A very common query on the user group list is relating to input file encodings. For users unfamiliar with the issue it can be very difficult to determine the correct encoding, much less change the input files' encoding or set up OmegaT correctly.
Mozilla has made available a Java port of their charset detection code under GPL2 (and others):
https://code.google.com/p/juniversalchardet/
With this we can perform best-effort detection when the user has not specified an encoding and when the filter allows it.
I have a patch ready for this and am waiting for the next beta branch.
This is great.
Sadly however, it won't solve what I believe is a significant part of the issues (I had one again today): the source text is in English (so automatic detection will give something like Windows 1252) and the target is garbage, because the target language (e.g., Chinese) is not compatible with the source encoding.
Didier
Wouldn't it be possible for OmegaT to know that Chinese is not covered by Windows 1252 and force the target encoding into UTF-8 for ex ?

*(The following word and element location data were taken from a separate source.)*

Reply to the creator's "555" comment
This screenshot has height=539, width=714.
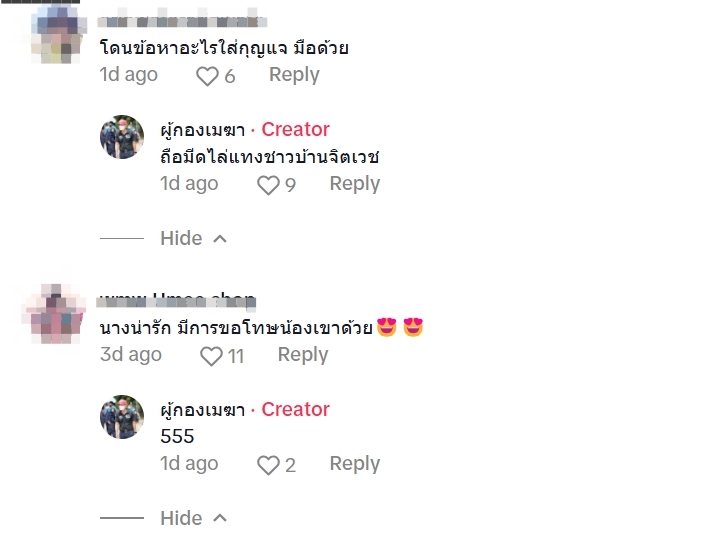[354, 464]
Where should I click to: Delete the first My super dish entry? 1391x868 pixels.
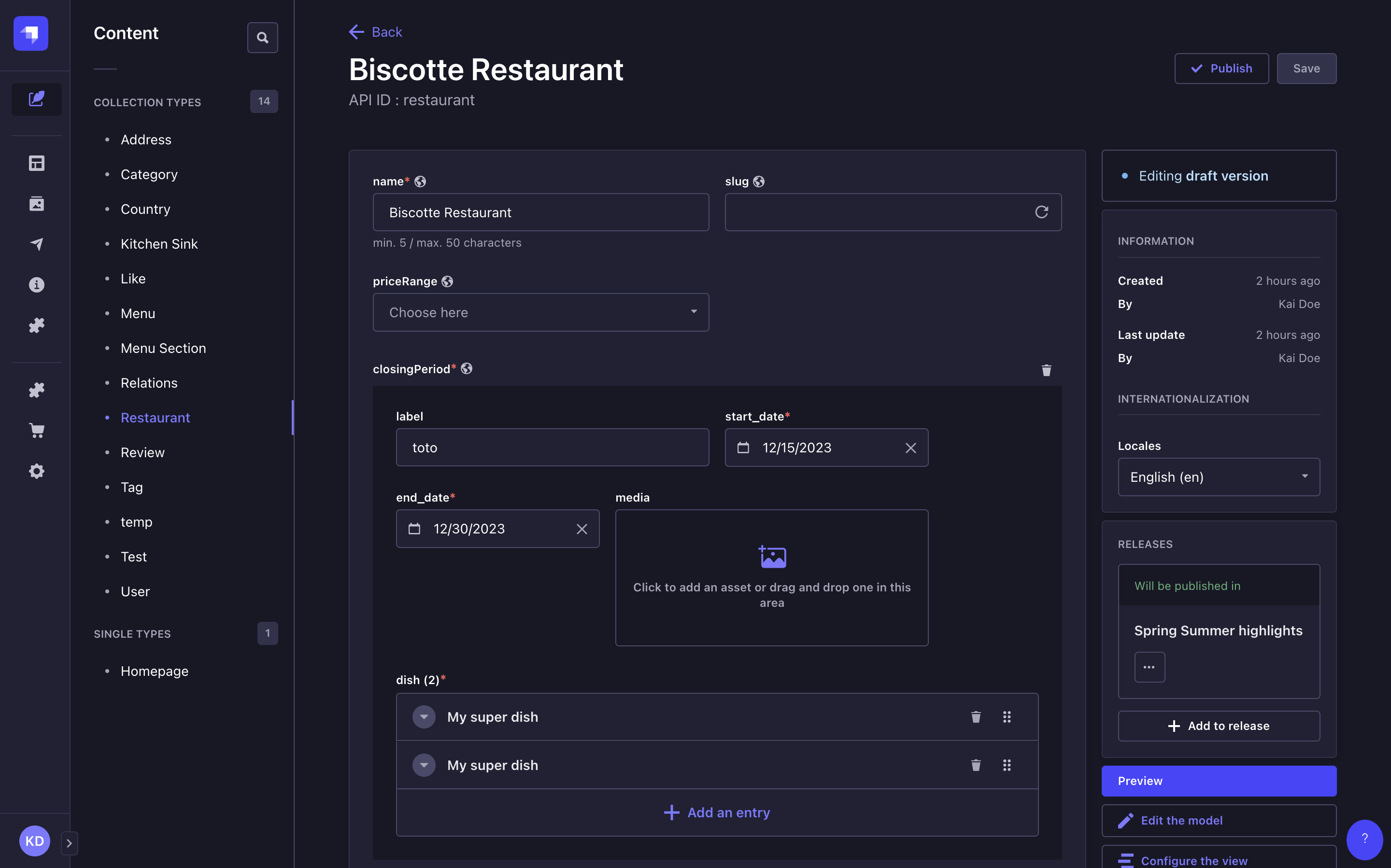coord(976,716)
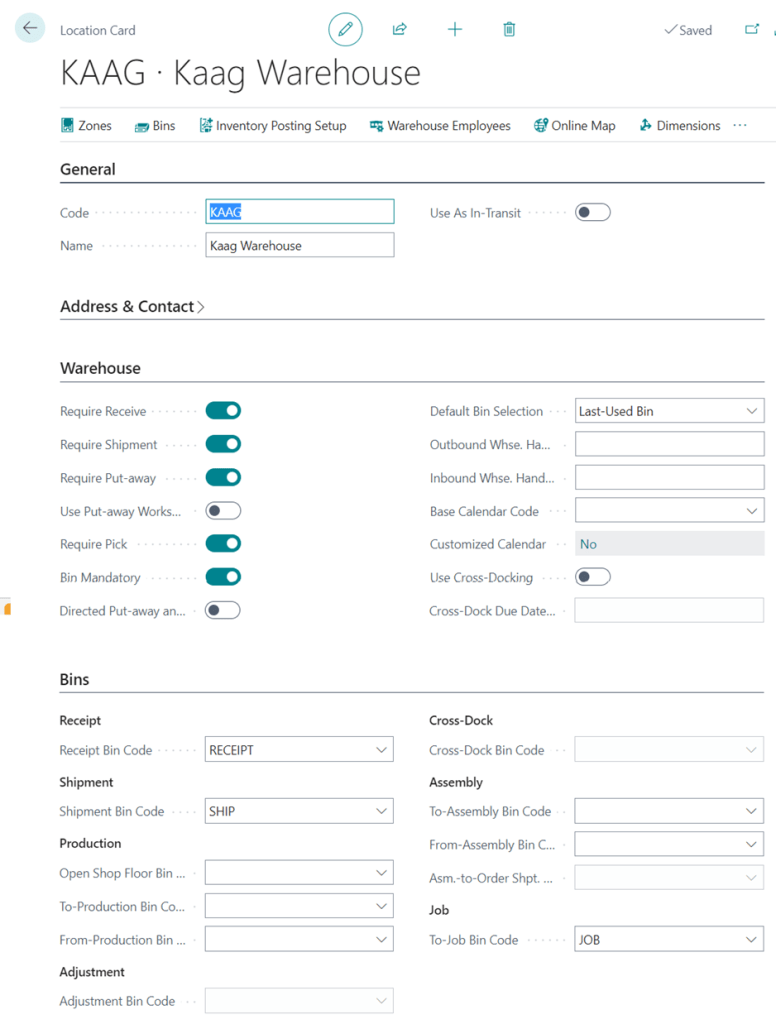The height and width of the screenshot is (1024, 776).
Task: Click the share icon in header
Action: (x=400, y=30)
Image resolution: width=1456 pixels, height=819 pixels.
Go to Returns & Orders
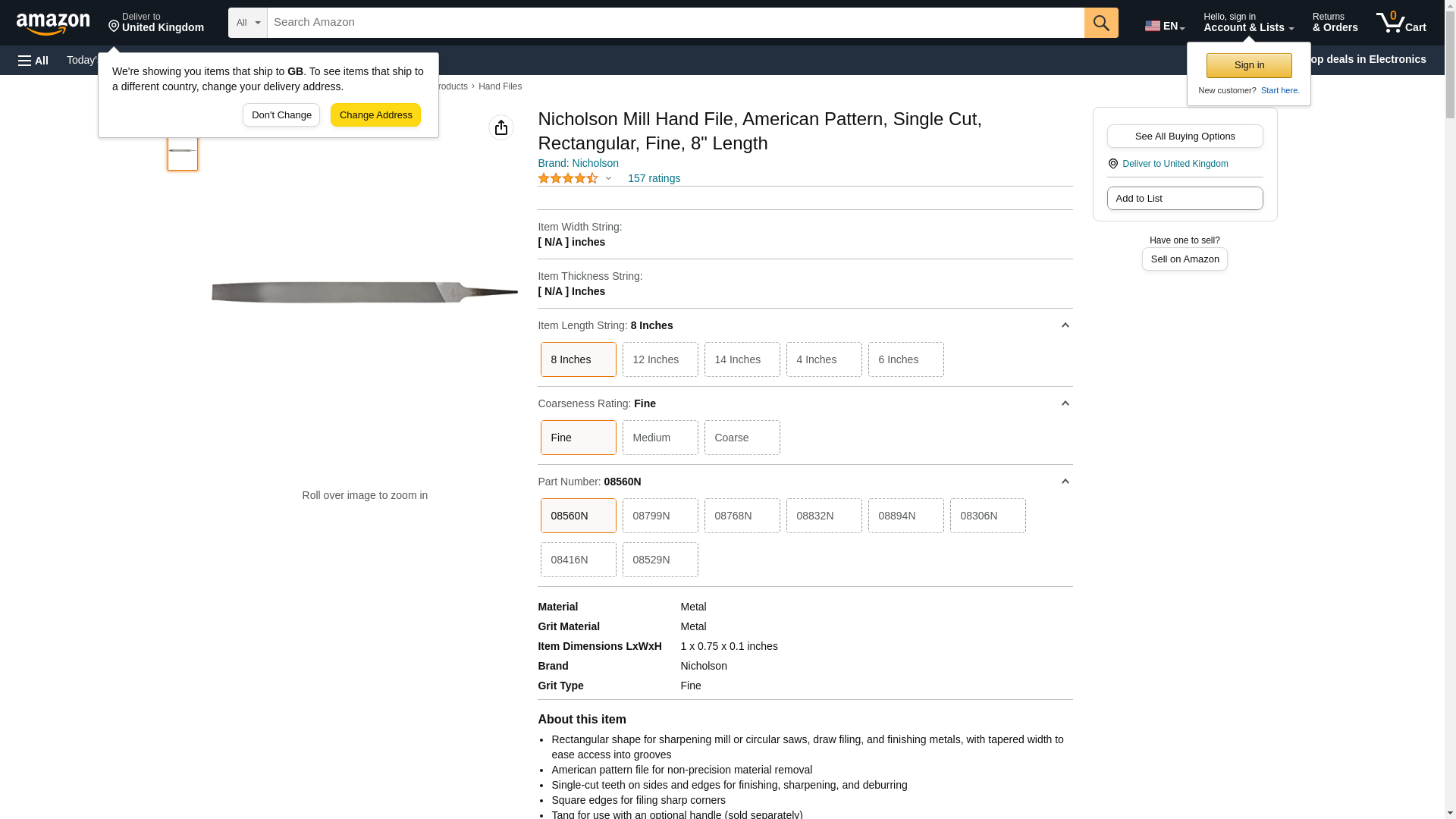[x=1335, y=23]
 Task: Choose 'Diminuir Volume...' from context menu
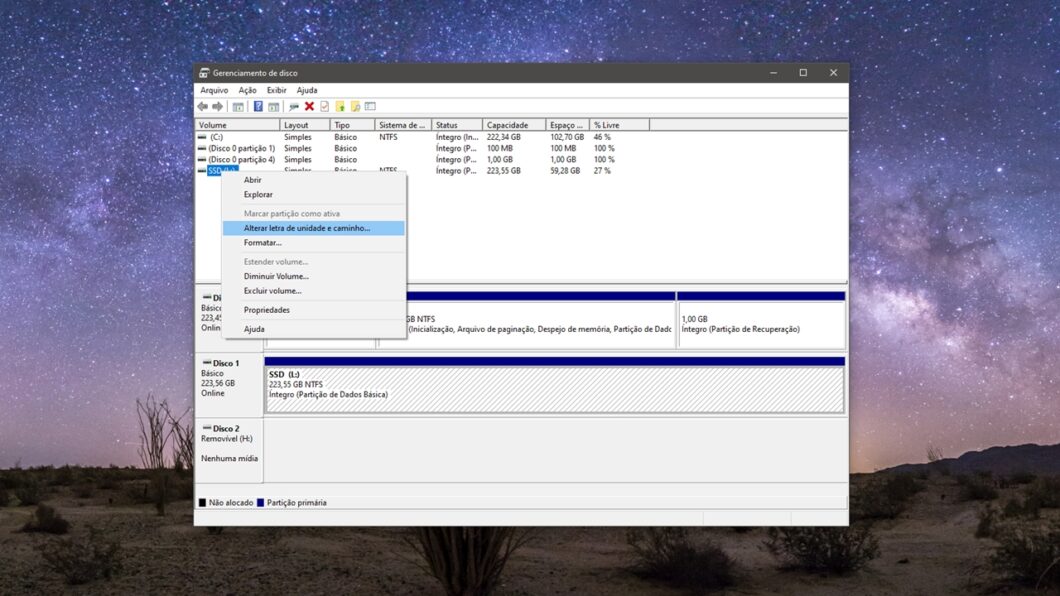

You're right, this doesn't solve that, but they're unrelated problems. We're not using the input encoding as output encoding; we're using the system's default encoding (likely equivalent to
Charset.defaultCharset()
) as output encoding.There are only two solutions that will fix Windows:
1. Maintain a table matching languages to encodings
2. Use Unicode
To me it's a no-brainer to use Unicode.
If it's important that the output docs open cleanly in Notepad.exe then we could use UTF-16 for Windows and UTF-8 everywhere else.
There's still the issue of e.g. inserting Unicode Chinese into an HTML file with a meta tag specifying Windows-1252 or whatever. That has to be handled on the filter level, and will still rely on us choosing an encoding that supports Chinese (so might as well choose Unicode).
Note that I'm only talking about the fallback for when the user has not specified an output encoding.
Last edit: Aaron Madlon-Kay 2015-03-24
It's distribution/configuration-dependent, but, nowadays, UTF-8 is used in most cases indeed.
Notepad works fine with UTF-8.
For XML filters source encoding, we're applying the XML rules (use charset, if there isn't one, default to UTF-8), not the OS encoding.
Didier
OK, great, then special treatment isn't needed.
The XML filter overrides the areas I'm changing anyway, so it is unaffected. Even if it used the new logic the behavior would not change (I don't autodetect or default to UTF-8 unless the user has not specified an encoding AND the filter has
is{Source,Target}EncodingVariable() == true
; XML filter has{false,true}
).The input encoding detection is now in trunk, r7096.
I will make a separate ticket for the output encoding issue.
Implemented in the released version 3.4 of OmegaT.
Didier